### What to do
For the records below, give the number of lines where the string "volunteers" occurs. Include nothing else.

### Task input
======

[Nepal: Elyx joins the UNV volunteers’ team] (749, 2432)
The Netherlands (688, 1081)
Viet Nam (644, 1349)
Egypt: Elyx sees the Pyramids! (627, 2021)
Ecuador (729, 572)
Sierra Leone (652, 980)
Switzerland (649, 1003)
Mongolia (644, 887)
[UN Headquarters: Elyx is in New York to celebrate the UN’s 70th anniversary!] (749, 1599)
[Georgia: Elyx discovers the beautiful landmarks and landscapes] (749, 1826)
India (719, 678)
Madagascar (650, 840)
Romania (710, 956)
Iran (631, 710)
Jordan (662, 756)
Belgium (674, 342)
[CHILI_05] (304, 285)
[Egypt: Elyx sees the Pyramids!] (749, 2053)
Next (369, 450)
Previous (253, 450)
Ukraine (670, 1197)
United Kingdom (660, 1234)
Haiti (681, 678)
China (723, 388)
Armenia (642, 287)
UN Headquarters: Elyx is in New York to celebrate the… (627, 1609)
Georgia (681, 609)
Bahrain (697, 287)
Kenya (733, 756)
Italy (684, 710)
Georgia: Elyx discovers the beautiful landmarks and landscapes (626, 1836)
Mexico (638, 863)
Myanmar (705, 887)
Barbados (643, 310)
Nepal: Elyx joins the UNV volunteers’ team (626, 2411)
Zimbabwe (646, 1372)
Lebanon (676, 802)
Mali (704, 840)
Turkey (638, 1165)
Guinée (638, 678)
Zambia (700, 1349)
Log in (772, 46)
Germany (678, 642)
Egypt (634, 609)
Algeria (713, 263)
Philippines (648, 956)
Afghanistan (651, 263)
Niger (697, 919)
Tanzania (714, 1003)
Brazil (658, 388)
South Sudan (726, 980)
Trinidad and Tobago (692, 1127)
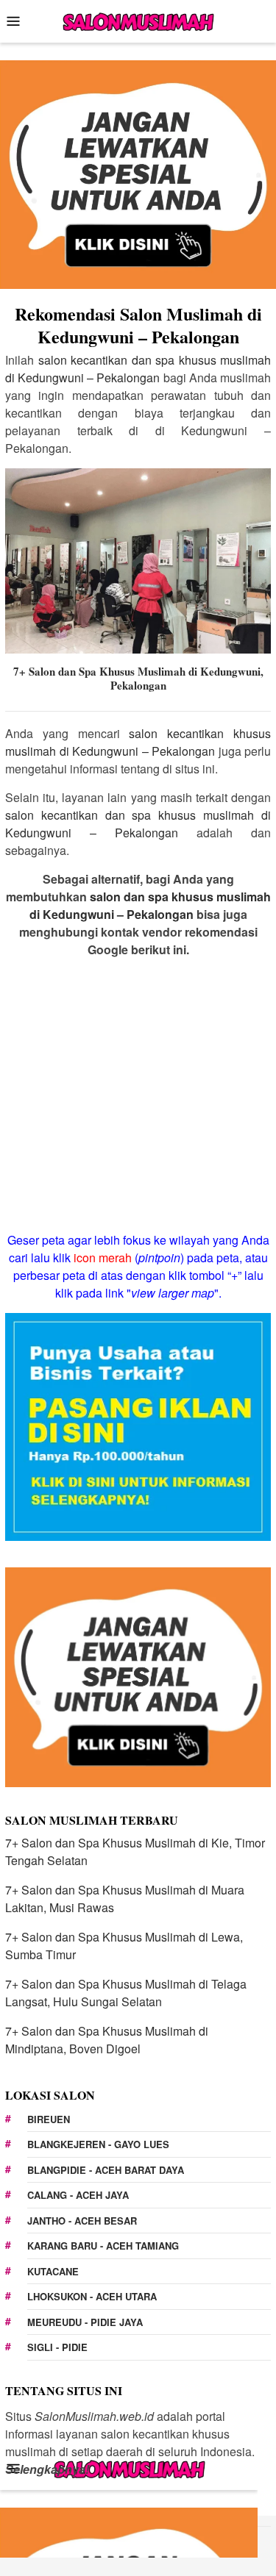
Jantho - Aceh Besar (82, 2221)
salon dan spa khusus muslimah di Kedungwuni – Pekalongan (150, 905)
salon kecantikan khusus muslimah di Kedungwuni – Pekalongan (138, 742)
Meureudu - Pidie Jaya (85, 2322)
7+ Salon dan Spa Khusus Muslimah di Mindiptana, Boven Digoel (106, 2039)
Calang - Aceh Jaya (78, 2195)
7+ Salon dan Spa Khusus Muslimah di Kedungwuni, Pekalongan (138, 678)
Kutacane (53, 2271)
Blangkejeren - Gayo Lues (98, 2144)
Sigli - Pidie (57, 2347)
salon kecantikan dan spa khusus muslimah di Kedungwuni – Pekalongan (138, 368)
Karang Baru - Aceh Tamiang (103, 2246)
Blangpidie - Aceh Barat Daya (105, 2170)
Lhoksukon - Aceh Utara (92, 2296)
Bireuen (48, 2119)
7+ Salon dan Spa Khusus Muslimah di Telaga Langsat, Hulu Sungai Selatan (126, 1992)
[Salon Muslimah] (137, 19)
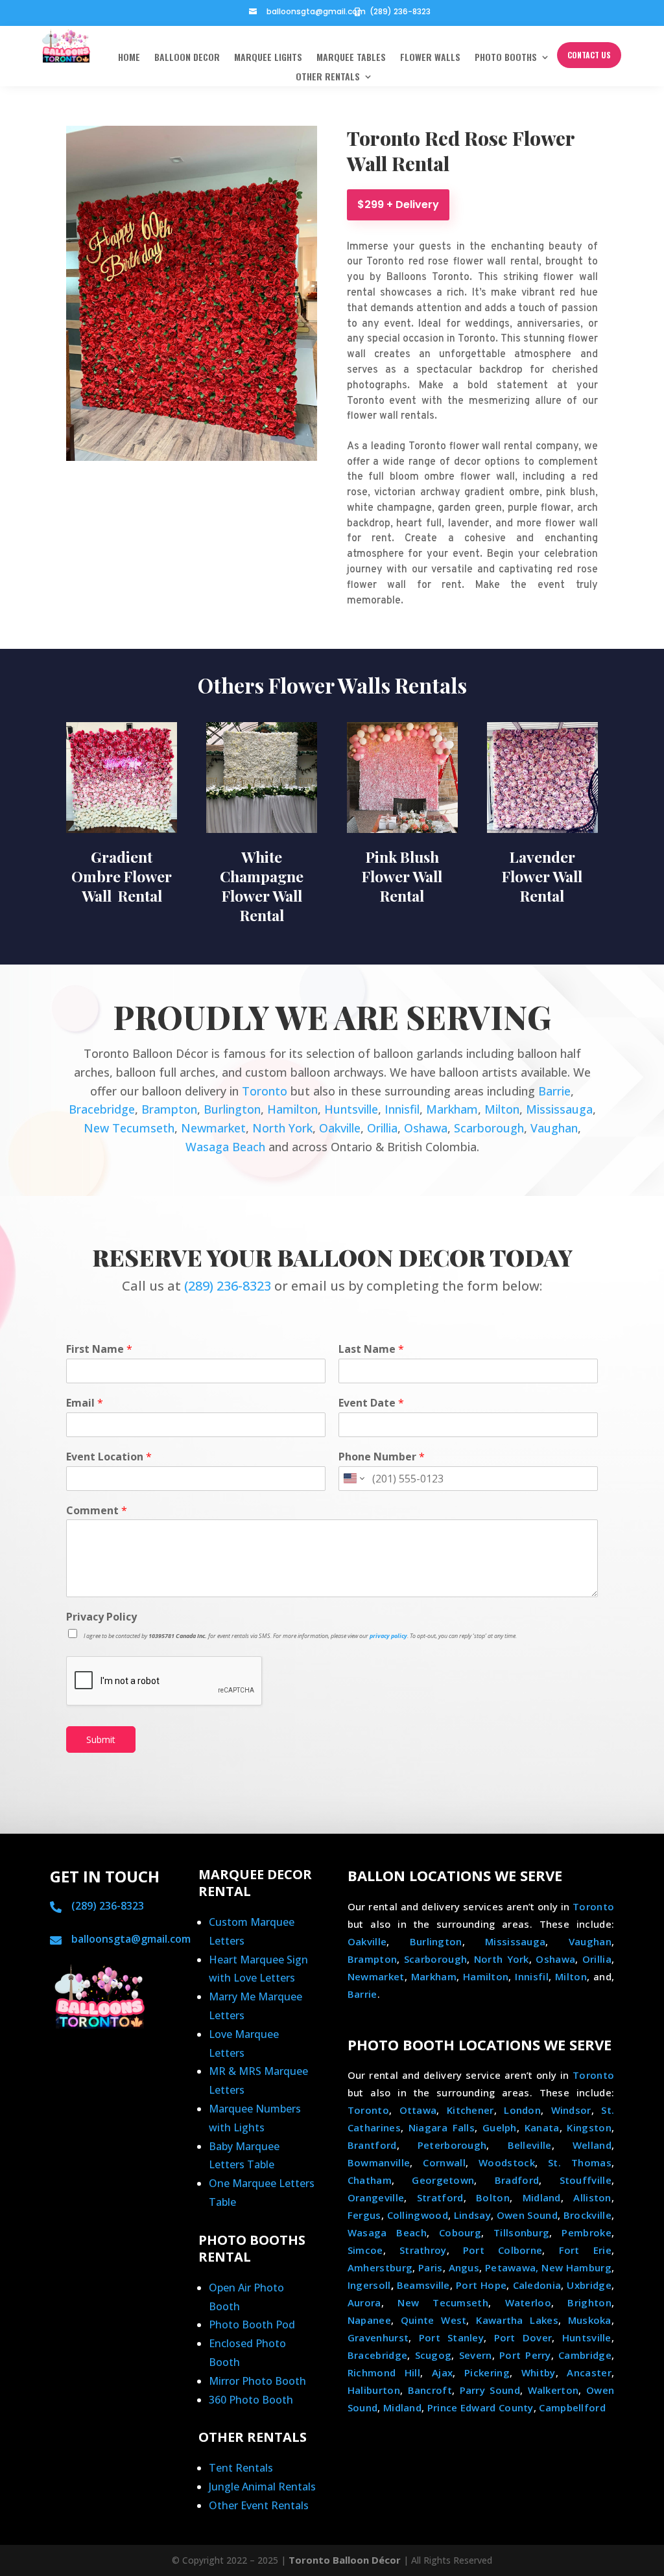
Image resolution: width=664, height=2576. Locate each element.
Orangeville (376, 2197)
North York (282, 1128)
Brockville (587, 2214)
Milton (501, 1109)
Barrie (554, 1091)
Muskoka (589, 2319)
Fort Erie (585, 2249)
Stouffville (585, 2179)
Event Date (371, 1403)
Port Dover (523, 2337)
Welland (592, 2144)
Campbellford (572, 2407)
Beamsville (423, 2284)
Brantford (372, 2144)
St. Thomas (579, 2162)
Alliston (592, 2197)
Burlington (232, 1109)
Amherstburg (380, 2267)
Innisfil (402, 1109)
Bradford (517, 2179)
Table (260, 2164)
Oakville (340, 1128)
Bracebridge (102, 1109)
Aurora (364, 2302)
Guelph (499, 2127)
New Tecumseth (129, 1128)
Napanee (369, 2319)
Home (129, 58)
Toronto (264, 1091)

======

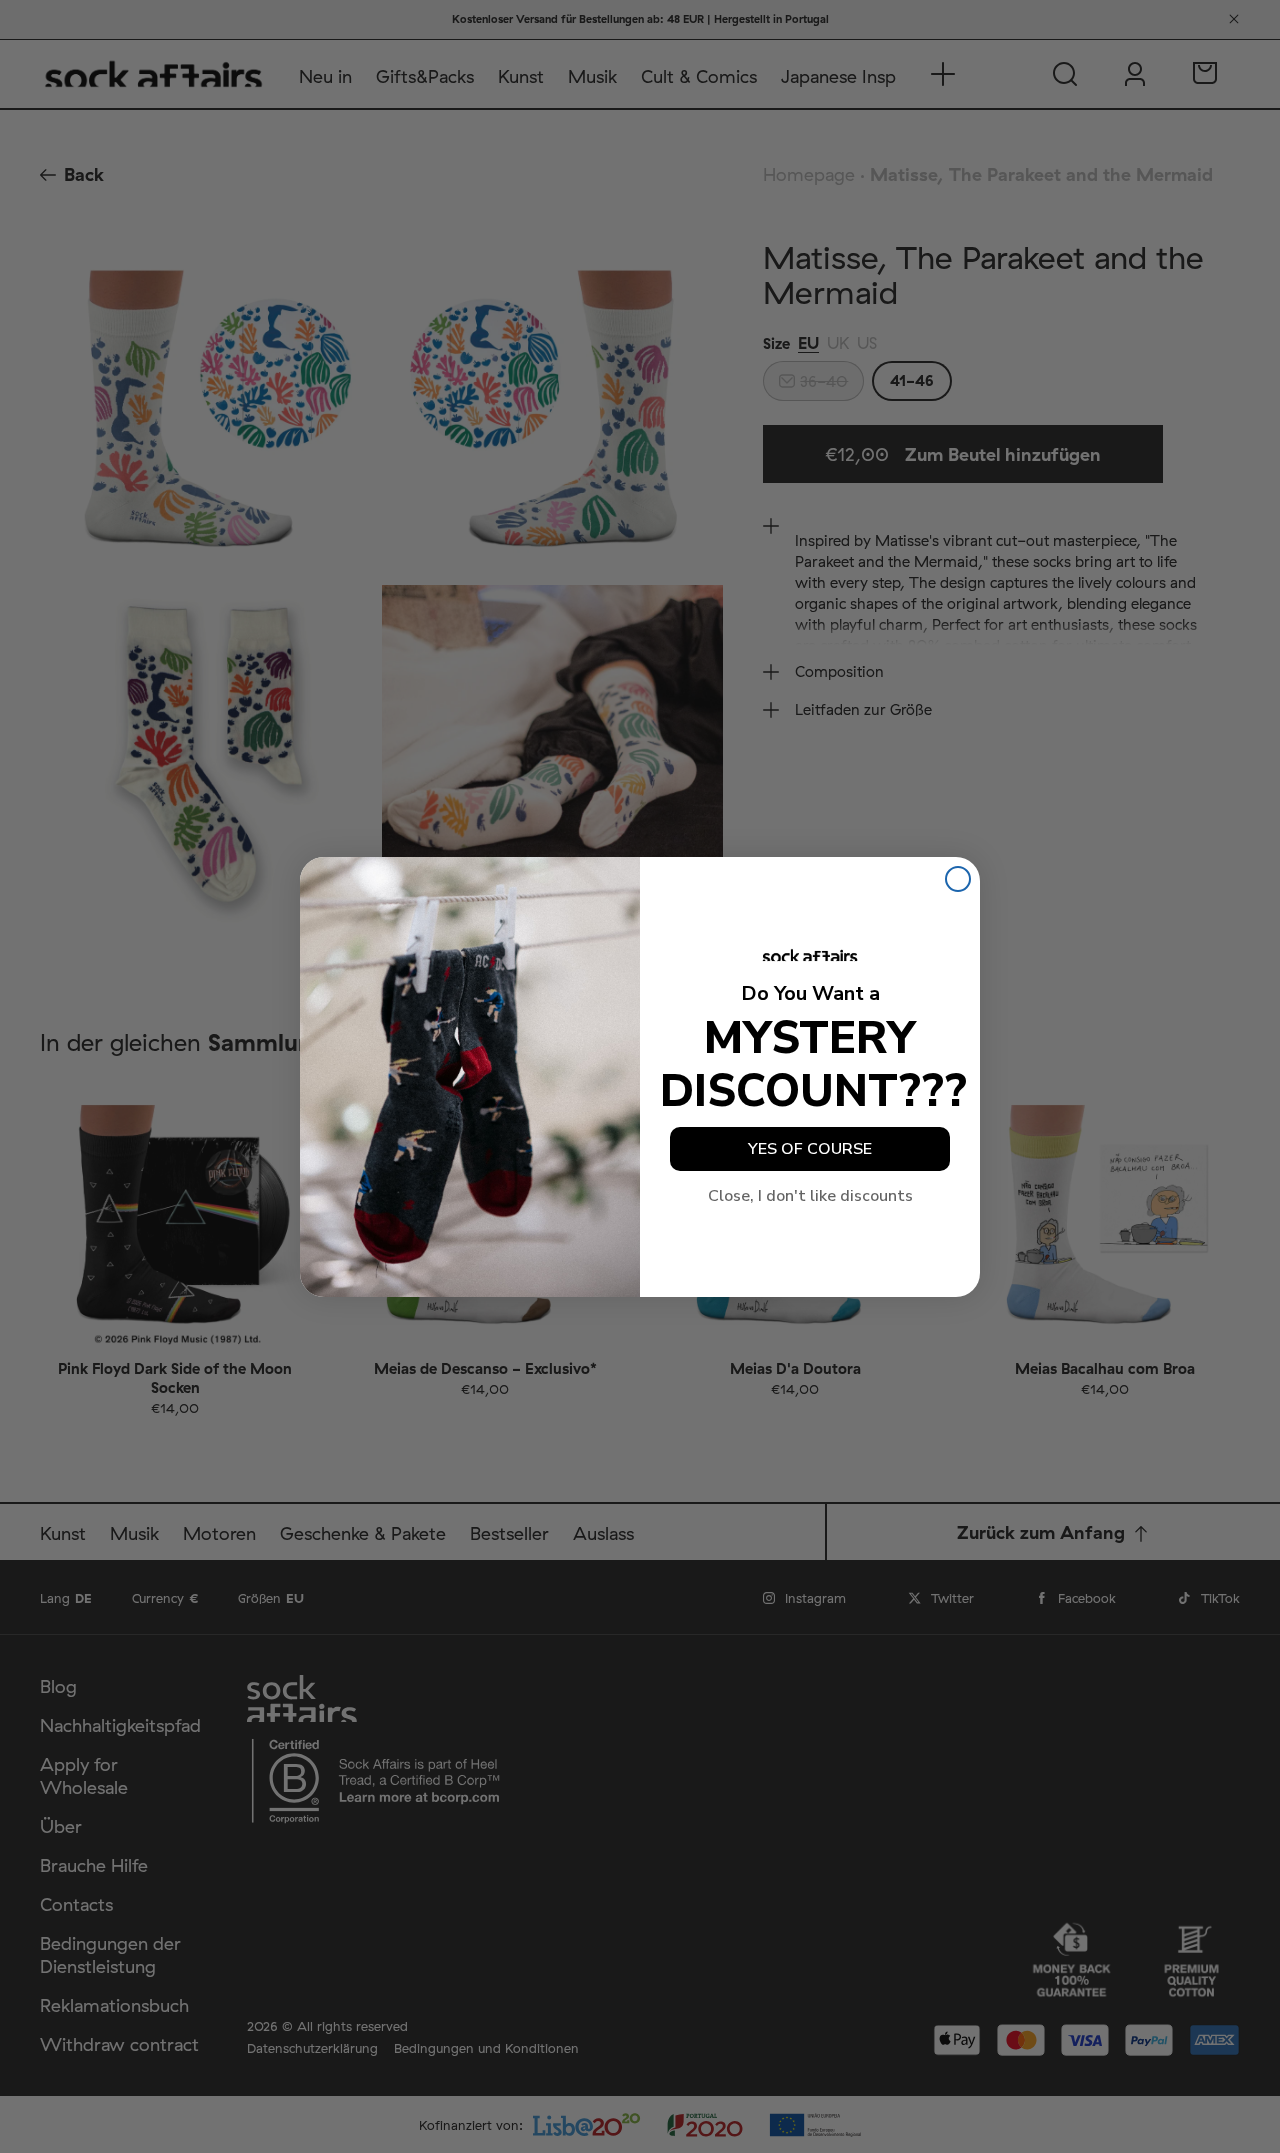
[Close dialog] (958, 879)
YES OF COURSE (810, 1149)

======

### Finished exercise
2